-- BEGIN Record set --

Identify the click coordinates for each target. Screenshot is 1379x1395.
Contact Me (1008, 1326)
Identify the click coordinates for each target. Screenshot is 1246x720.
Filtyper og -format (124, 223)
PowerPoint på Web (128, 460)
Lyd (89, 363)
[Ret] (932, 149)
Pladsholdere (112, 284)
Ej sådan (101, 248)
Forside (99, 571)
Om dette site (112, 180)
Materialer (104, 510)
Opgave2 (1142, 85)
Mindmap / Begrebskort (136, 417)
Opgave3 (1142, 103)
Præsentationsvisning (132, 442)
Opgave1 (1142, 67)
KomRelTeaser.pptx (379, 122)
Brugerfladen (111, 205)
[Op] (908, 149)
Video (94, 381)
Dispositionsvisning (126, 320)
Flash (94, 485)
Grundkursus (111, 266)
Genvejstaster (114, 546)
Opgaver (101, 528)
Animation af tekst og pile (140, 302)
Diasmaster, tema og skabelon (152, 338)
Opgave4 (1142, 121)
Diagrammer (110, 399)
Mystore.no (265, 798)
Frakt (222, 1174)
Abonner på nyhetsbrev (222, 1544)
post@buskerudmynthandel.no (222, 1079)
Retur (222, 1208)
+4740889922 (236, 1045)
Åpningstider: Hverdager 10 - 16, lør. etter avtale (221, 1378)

-- END Record set --

Identify each line of the records above that contains the string "click", with uppercase and lowercase treated as distinct, and copy every such line in full.

**Response for this exercise:**
Identify the click coordinates for each target. Screenshot is 1379x1395.
Identify the click coordinates for each target. Screenshot is 1246x720.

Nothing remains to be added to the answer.